Caro Collega, il quesito da Te posto non ha avuto in passato risposte univoche da parte della giurisprudenza; in particolare, mentre un orientamento tendeva ad escludere la responsabilità della casa di cura privata (solidale con quella del medico), quando, come nel caso da Te illustrato, non vi fosse stato un rapporto diretto tra il paziente e la struttura sanitaria, che si occupava di scegliere il medico operante nell'interesse del paziente, un altro orientamento era favorevole al riconoscimento della responsabilità della struttura privata, in solido con il sanitario, sul presupposto che la casa di cura privata non potesse gestire un'attività economica lucrosa, pretendendo di godere dei soli vantaggi senza accolarsi i connessi rischi. A livello di teoria generale, questo secondo orientamento, che è poi prevalso, individua l'obbligazione del medico e quella della casa di cura privata come una unica obbligazione soggettivamente complessa, ad attuazione congiunta, caratterizzata dalla unitarietà del risultato finale, che è quello di prestare buone cure mediche al paziente. Come detto, questo secondo orientamento ha ricevuto, di recente, anche il suggello delle Sezioni Unite della Suprema Corte, le quali hanno stabilito che: “nei confronti del paziente è irrilevante che si tratti di una casa di cura privata o di un ospedale pubblico in quanto sostanzialmente equivalenti sono a livello normativo gli obblighi dei due tipi di strutture verso il fruitore dei servizi” (Cass. Sez. Un. n. 577 dell'11 gennaio 2008). In definitiva, sussistendo la responsabilità solidale della casa di cura privata con il medico libero professionista, non dipendente della struttura, ritengo che sia opportuno, per una migliore tutela degli interessi del Tuo assistito, convenire in giudizio anche la clinica privata in cui è stato eseguito l'intervento operatorio.
 
Caro Avv. Micioni, sono stato officiato da una mia cliente di instaurare un giudizio nei confronti di un medico ortopedico, libero professionista, per alcune prestazioni sanitarie malamente fornite dal medesimo circa sei anni fa. Per anni la signora ha ritenuto che i disagi dalla stessa patiti fossero riconducibili ad una sua patologia congenita e solo di recente, dopo un'accurata visita presso altro autorevole specialista, ha scoperto che in realtà i disturbi lamentati sono esclusivamente riconducibili alle cure, a cui si sottopose sei anni fa. C'è ancora tempo per agire nei confronti dell'ortopedico o è intervenuta la prescrizione?
 
Caro Collega , la signora è ancora in tempo per far valere i propri diritti.
Bisogna infatti considerare che, stante la natura contrattuale del rapporto medico-paziente, il termine prescrizionale è disciplinato dalla norma generale contenuta nell'art. 2946 c.c., che fissa in dieci anni il termine di prescrizione ordinaria dei diritti.

** RECORD DEL DATASET **
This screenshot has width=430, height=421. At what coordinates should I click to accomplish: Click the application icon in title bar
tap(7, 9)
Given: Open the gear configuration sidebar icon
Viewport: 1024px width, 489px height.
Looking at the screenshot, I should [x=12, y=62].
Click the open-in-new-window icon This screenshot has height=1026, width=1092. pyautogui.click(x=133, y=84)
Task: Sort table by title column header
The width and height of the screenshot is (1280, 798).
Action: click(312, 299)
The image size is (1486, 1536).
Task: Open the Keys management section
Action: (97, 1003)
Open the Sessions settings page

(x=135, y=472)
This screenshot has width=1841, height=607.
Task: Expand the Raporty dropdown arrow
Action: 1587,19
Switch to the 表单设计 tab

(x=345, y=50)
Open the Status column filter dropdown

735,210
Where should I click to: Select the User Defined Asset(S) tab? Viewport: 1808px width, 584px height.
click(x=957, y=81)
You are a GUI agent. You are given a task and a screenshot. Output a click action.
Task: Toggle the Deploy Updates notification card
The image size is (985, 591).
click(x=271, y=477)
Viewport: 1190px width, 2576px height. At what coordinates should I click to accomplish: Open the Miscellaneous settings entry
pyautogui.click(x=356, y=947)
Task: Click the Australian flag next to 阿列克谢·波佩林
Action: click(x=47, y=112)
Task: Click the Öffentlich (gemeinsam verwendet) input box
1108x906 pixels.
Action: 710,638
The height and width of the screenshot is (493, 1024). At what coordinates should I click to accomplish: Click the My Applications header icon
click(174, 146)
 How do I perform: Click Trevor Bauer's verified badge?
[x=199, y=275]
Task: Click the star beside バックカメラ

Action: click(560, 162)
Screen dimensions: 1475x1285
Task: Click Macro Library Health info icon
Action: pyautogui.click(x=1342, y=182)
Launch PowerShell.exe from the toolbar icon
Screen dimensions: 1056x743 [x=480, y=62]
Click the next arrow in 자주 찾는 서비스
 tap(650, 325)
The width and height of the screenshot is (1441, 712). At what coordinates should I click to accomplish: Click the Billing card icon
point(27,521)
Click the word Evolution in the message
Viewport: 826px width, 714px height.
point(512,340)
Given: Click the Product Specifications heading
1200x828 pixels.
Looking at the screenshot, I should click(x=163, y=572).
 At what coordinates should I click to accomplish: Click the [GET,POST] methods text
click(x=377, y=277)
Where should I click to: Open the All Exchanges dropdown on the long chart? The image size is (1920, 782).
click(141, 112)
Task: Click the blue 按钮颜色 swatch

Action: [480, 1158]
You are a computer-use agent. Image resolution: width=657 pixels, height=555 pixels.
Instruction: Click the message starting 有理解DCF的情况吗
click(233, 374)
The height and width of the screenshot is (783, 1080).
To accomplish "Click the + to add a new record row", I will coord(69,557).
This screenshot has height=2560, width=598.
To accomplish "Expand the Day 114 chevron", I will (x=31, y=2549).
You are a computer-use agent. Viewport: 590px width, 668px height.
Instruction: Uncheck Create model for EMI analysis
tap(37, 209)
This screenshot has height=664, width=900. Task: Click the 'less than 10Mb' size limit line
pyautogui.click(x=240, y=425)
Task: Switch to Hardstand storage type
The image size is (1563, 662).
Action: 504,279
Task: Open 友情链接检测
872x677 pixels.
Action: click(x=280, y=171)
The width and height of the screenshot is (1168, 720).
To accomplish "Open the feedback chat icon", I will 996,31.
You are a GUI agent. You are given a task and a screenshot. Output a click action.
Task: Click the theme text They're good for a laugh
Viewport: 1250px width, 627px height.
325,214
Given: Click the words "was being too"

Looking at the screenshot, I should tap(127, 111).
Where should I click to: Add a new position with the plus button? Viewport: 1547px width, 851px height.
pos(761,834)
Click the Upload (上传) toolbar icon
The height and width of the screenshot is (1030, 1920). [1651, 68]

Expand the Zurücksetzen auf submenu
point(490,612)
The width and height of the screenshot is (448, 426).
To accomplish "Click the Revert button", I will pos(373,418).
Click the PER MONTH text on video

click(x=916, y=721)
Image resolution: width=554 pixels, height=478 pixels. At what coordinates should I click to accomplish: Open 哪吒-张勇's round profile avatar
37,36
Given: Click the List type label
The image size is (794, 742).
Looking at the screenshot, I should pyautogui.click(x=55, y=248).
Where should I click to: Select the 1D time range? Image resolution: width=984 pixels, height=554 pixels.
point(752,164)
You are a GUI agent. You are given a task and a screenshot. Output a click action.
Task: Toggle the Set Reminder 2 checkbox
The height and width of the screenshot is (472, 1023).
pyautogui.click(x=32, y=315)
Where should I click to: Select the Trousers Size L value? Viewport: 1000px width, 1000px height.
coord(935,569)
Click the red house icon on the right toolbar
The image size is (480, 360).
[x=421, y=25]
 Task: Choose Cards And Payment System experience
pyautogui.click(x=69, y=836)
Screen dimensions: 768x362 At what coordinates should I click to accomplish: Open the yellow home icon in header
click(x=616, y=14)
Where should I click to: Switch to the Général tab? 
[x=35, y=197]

** COSA FARE **
Trascrivi fedelmente il brano del testo sulla responsabilità medica che comincia con "Caro Collega , la" e prosegue fino a "ordinaria dei diritti.".

** SOLUZIONE **
Caro Collega , la signora è ancora in tempo per far valere i propri diritti.
Bisogna infatti considerare che, stante la natura contrattuale del rapporto medico-paziente, il termine prescrizionale è disciplinato dalla norma generale contenuta nell'art. 2946 c.c., che fissa in dieci anni il termine di prescrizione ordinaria dei diritti.